Zowel de eenvoud als de ernst van zijn voorstellen – de kracht en de kwestbaarheid van zijn stralende lijf en oogopslag, de wetenschap dat zwarte en gay entertainers functioneerden in een door en door racistische en homofobe maatschappij, en de vraag of daar tig jaren later, na de verkiezing van een zwarte president in de VS of de aanstelling van een zwarte mode-ontwerper bij Dior, iets aan verbeterd is of dat nog altijd in onze blikken al bepaald is wie exotisch is en wie niet – maakten op een tergend onderhuidse manier indruk.

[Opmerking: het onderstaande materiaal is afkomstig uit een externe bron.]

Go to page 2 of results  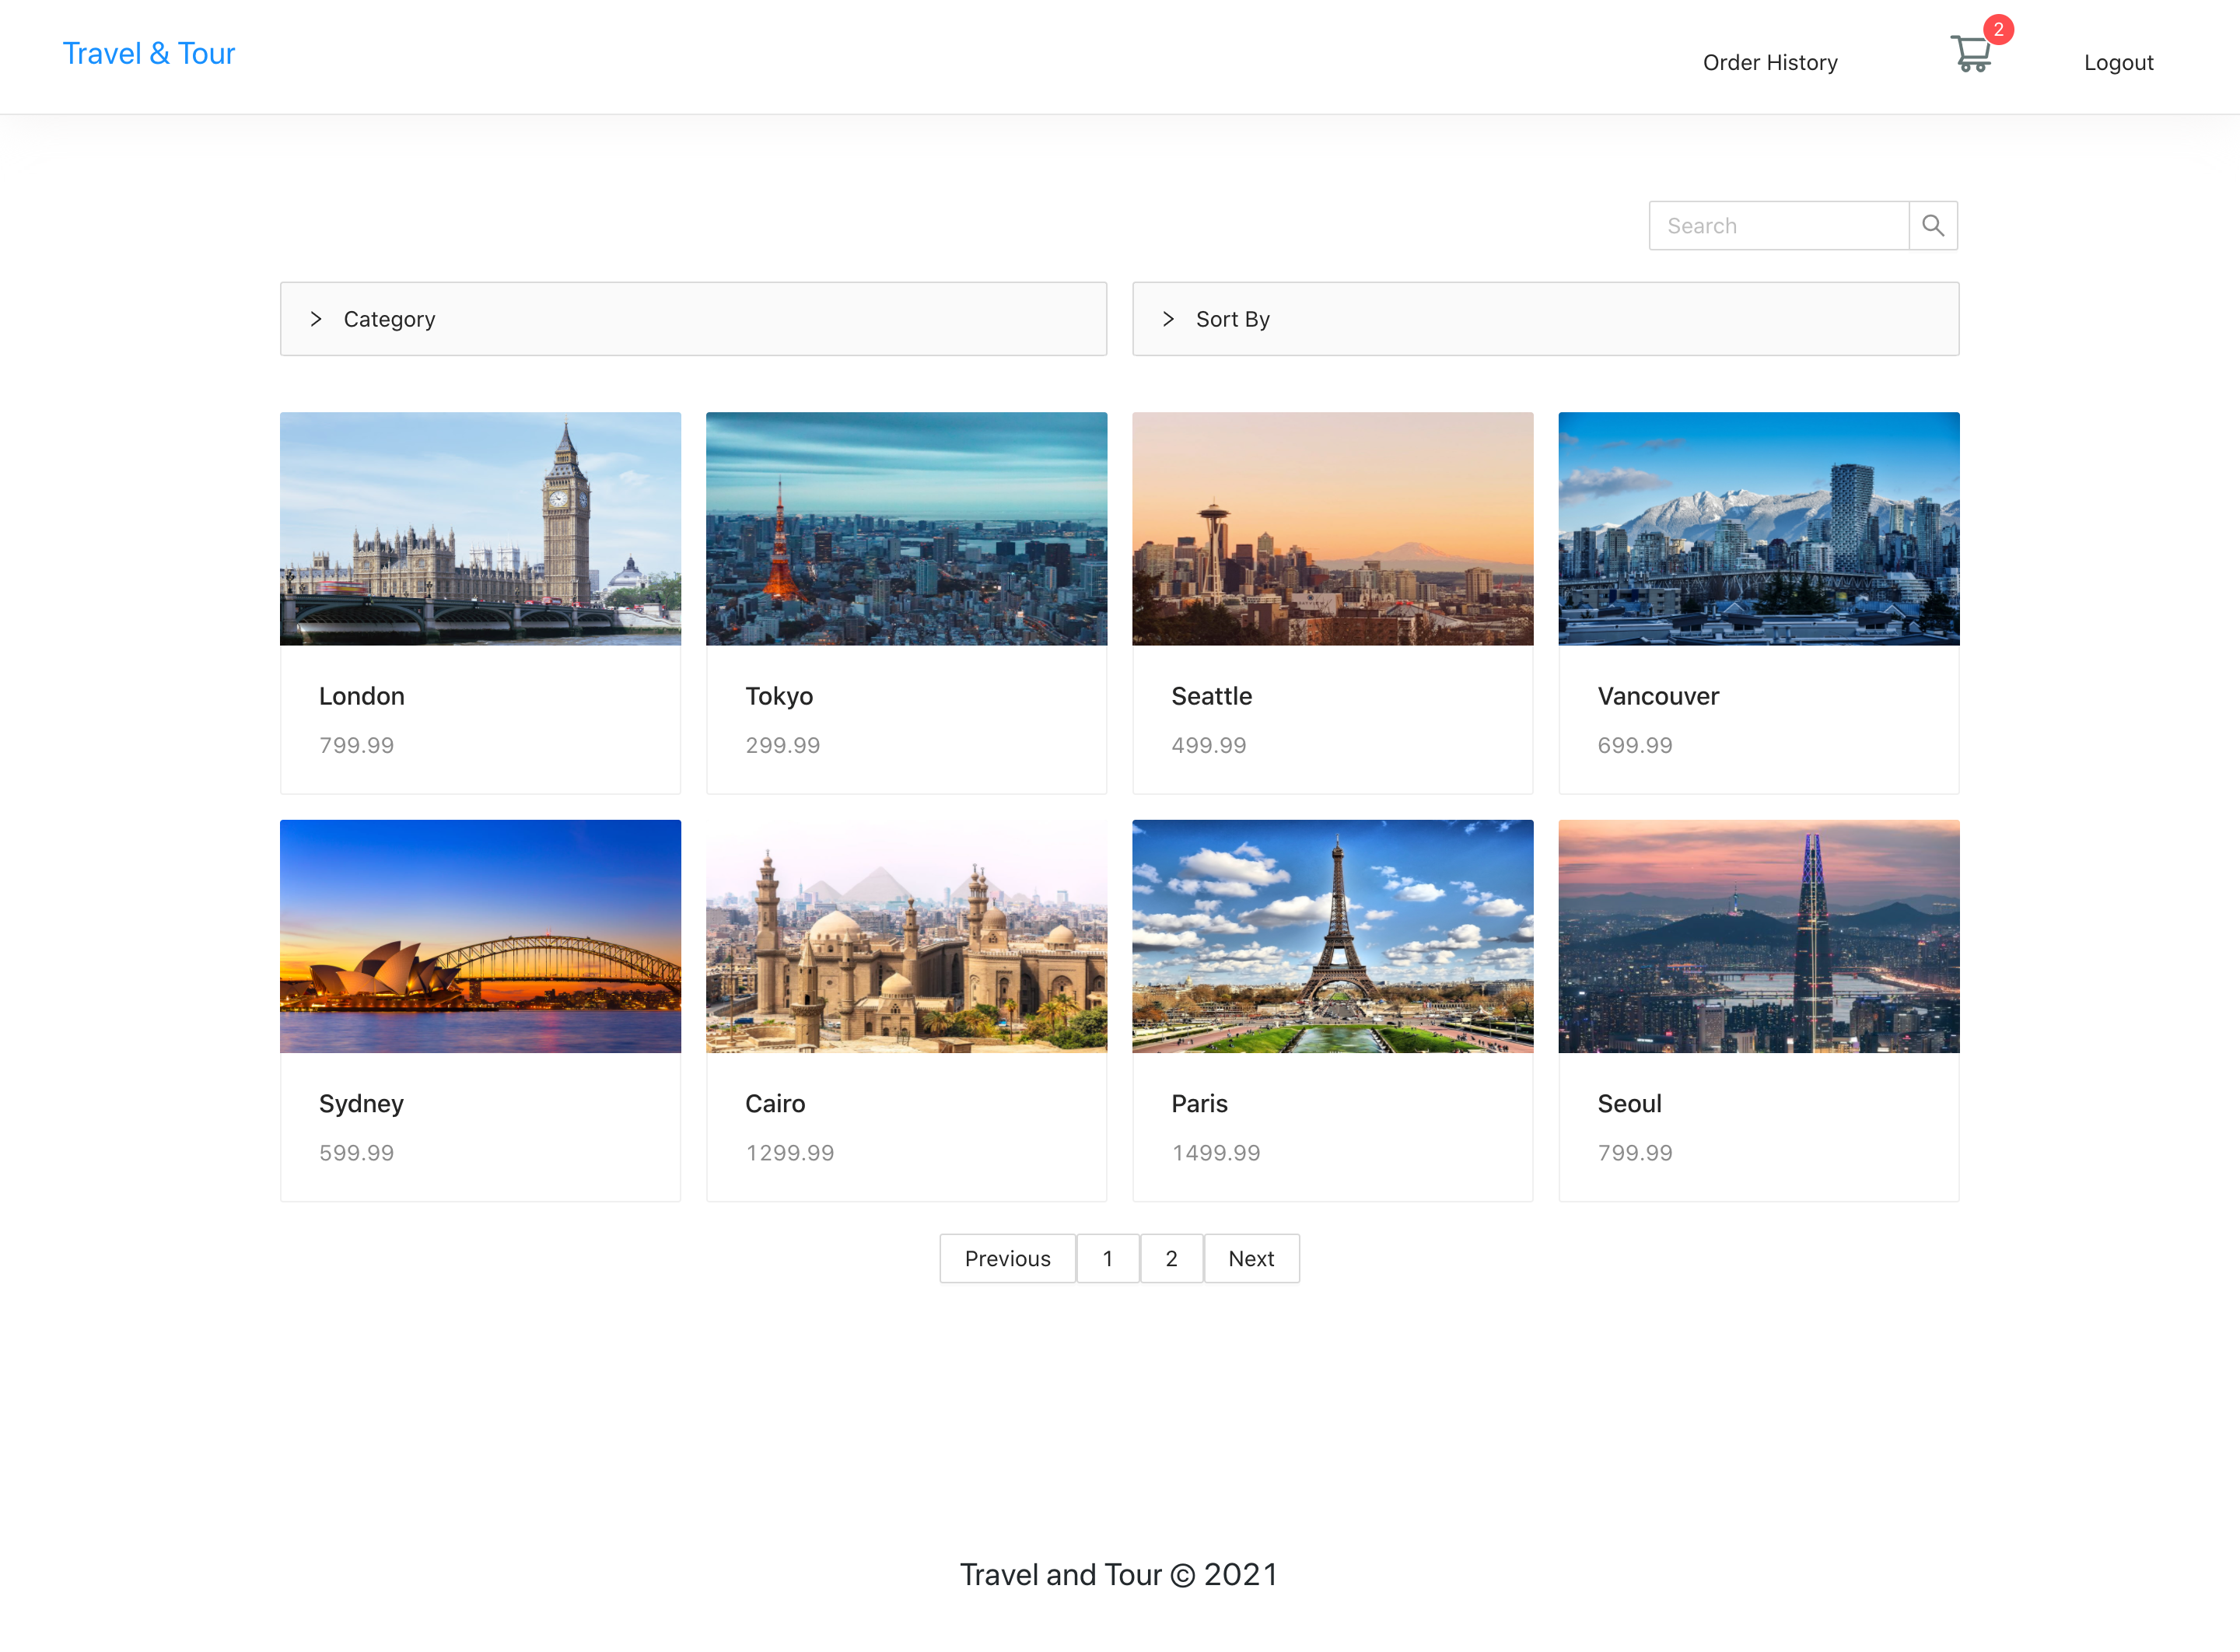1171,1258
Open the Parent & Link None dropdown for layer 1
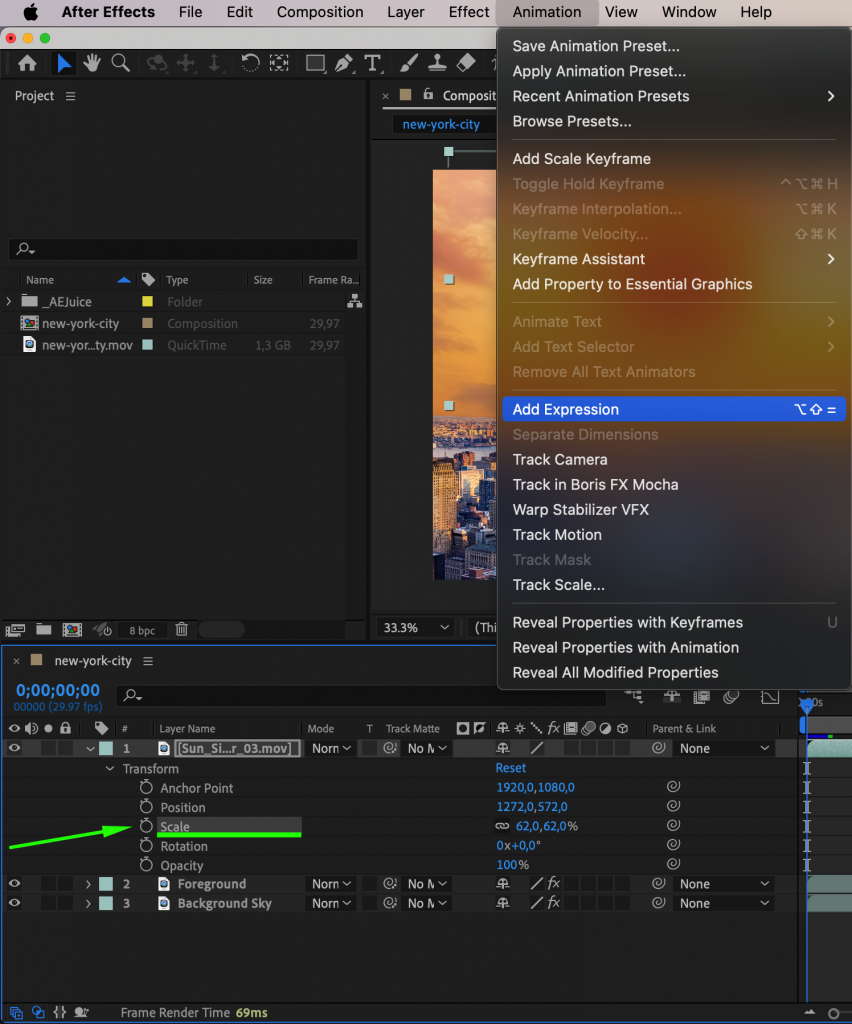This screenshot has height=1024, width=852. (723, 748)
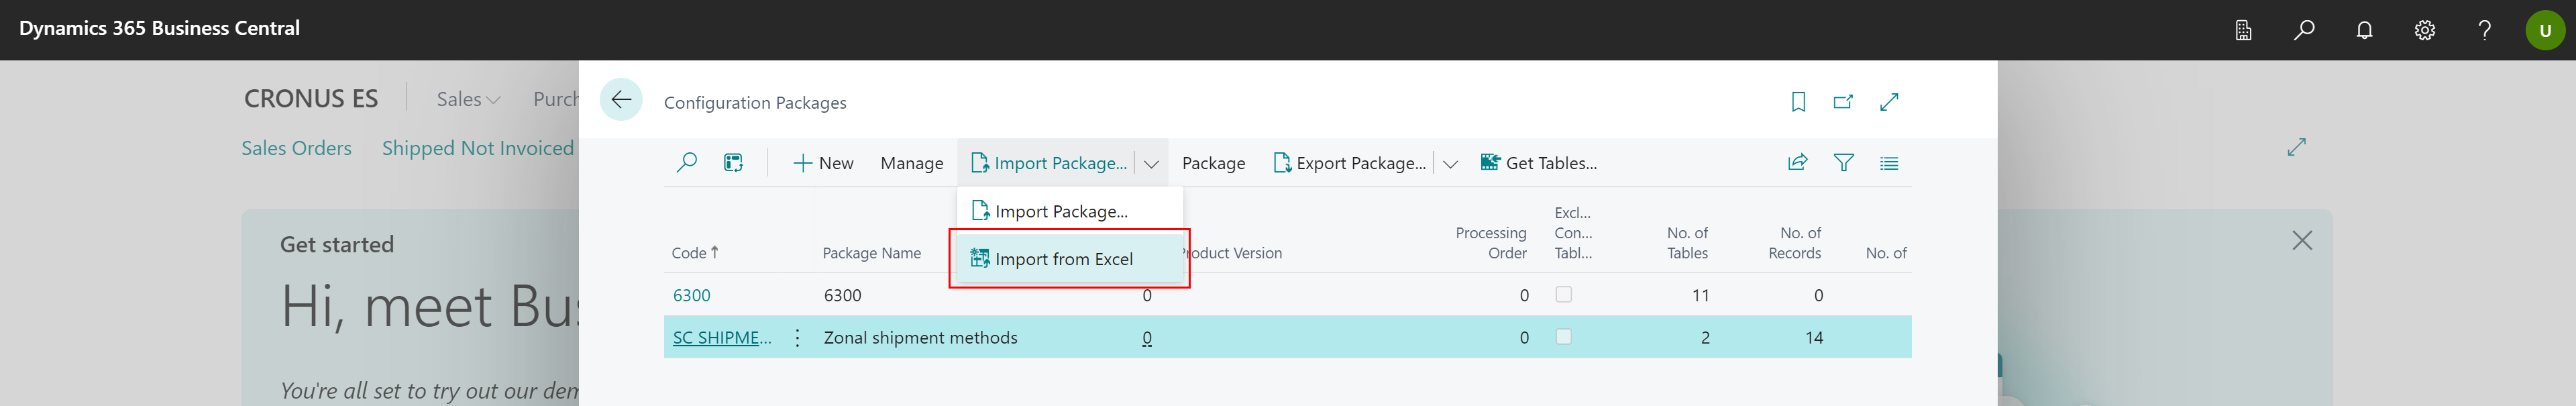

Ook eenvoudig en daarom helder en aantrekkelijk was Cabbage, No Cabbage van Tomislav Feller. Met een tweede huid van spitskool, voorzien van mic’s waarmee een geheel in hooi gehulde SM Schneider live geluid bewerkte, weet Feller met uiterst eenvoudige middelen een grappige combi van futurisme en oude mythe te suggereren. In de timing en met name het uitstel van handelen, steken verwachtingen omtrent doel en zin onmiddelijk de kop op en ontstaat zelfs enige ontroering wanneer de geur van kool en de synthetsiche kleur groen uit enkele opgestelde spots mogelijk drager worden van een existentialisme dat verder gaat dan het menselijke.
De eenvoud, het concrete en de abstractie van het werk van Baily, Feller en Offeh contrasteert met het exuberante werk van Ringgenberg en Metsalu. De laatsten creëren een fascinerende wereld, waarin niet alleen seks, drugs, R&B en fantasy een grote rol spelen. Met hun rituele rollenspel en narratieven brengen ze de toeschouwer eigenlijk via eeuwenoude vormen als veaudeville en freakshow terug naar het theater.
Toch haalt hun theatrale opbouw het niet bij de precisie van Antonia Steffens, terwijl zij nu juist gedeconstrueerd theater maakt, post-discipline en post-dramatisch. Ze weet het publiek op FLAM tot intense aandacht te verleiden, hoewel de voorstelling toch echt veel beter in een ruimte staat waar licht en donker, geluid en stilte preciezer kunnen worden afgesteld (in een theater). Metamotions for 270 degrees, een performance waar het publiek voor driekwart omheen zit op een enkele rij stoelen, schept een hele precieuze atmosfeer, waarin een vrouw voortdurend van gedaante en soms zelfs van dimensie wisselt.
Salomé, in de bijbel de vrouw die het hoofd van Johannes de Doper eiste in ruil voor haar dans, geldt als cliché-referentie voor de gevaarlijke vrouw. Hoewel Steffens inderdaad speelt met verwachtingen rond verleidingskracht, beperkt ze die niet alleen tot haar eigen lichaam, maar strekt hem uit tot de materialiteit en de beweging van alle haar omringende dingen in de ruimte. Er ontstaat een gelaagdheid of diepte in de ervaring, een liminaal waarnemen dat wegloopt van de persoonlijke rol of persoonlijkheidscultus en een meer abstracte aandacht genereert voor kwaliteiten als gevaar, instinct, verleiding.
Plat en plastisch, van 3D naar 2D, van vorm naar intentie naar proces – in Metamotions for 270 degrees weet Steffens een aaneenschakeling van hybride gestes te bewerkstelligen, laverend tussen de instelling van een canvas en een maquette, een bezielde theaterscène en de tentoonstelling van objecten. Het is deze liminale benadering, op de grens van verschillende verwachtingen, in het spel met regels en codes, met energie en hierarchie, dat het verhaal van Salomé in verschillende lagen en aspecten, dimensies en kwaliteiten uiteenvalt en een compositie wordt met sinasappelen en messen, een sokkel en een leeg canvas, en een miniscuul neukbeweginkje.